## DESCRIPTION OF THE TASK
Could you rewrite the listing below with every "sidebar" changed to "side panel" and everything else left as it is?

= = = = =

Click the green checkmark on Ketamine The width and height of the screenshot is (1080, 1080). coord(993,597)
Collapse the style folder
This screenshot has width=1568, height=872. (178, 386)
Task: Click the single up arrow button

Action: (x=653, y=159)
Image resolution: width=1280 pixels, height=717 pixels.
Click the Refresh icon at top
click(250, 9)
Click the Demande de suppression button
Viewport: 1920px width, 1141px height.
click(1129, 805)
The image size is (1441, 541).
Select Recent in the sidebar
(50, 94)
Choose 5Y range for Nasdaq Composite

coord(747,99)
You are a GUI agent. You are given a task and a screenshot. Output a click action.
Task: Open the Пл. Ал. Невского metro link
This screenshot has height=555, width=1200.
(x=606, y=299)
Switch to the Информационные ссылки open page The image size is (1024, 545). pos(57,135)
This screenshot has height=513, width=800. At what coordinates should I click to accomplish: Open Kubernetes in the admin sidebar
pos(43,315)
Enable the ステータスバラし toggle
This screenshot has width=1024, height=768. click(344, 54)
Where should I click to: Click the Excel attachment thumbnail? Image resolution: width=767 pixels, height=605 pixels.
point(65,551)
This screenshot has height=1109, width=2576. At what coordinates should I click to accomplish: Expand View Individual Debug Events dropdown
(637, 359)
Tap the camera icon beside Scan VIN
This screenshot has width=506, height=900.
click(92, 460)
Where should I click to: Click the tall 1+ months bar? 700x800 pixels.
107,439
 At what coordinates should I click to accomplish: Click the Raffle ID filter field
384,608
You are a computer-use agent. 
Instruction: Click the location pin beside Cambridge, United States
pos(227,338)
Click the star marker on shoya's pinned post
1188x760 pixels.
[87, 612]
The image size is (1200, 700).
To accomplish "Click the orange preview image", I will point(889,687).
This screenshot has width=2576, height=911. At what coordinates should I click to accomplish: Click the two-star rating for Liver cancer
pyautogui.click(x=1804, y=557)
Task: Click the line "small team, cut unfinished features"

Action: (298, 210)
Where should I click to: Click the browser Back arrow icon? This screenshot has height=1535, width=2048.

= = = = =

## WORKED SOLUTION
Click the green checkmark on Ketamine The width and height of the screenshot is (1080, 1080). coord(993,597)
Collapse the style folder
This screenshot has width=1568, height=872. (178, 386)
Task: Click the single up arrow button

Action: (x=653, y=159)
Image resolution: width=1280 pixels, height=717 pixels.
Click the Refresh icon at top
click(250, 9)
Click the Demande de suppression button
Viewport: 1920px width, 1141px height.
click(1129, 805)
The image size is (1441, 541).
Select Recent in the side panel
(50, 94)
Choose 5Y range for Nasdaq Composite

coord(747,99)
You are a GUI agent. You are given a task and a screenshot. Output a click action.
Task: Open the Пл. Ал. Невского metro link
This screenshot has height=555, width=1200.
(x=606, y=299)
Switch to the Информационные ссылки open page The image size is (1024, 545). pos(57,135)
This screenshot has height=513, width=800. At what coordinates should I click to accomplish: Open Kubernetes in the admin side panel
pos(43,315)
Enable the ステータスバラし toggle
This screenshot has width=1024, height=768. click(344, 54)
Where should I click to: Click the Excel attachment thumbnail? Image resolution: width=767 pixels, height=605 pixels.
point(65,551)
This screenshot has height=1109, width=2576. At what coordinates should I click to accomplish: Expand View Individual Debug Events dropdown
(637, 359)
Tap the camera icon beside Scan VIN
This screenshot has width=506, height=900.
click(92, 460)
Where should I click to: Click the tall 1+ months bar? 700x800 pixels.
107,439
 At what coordinates should I click to accomplish: Click the Raffle ID filter field
384,608
You are a computer-use agent. 
Instruction: Click the location pin beside Cambridge, United States
pos(227,338)
Click the star marker on shoya's pinned post
1188x760 pixels.
[87, 612]
The image size is (1200, 700).
To accomplish "Click the orange preview image", I will point(889,687).
This screenshot has width=2576, height=911. At what coordinates should I click to accomplish: Click the two-star rating for Liver cancer
pyautogui.click(x=1804, y=557)
Task: Click the line "small team, cut unfinished features"

Action: (298, 210)
Where should I click to: Click the browser Back arrow icon? This screenshot has height=1535, width=2048.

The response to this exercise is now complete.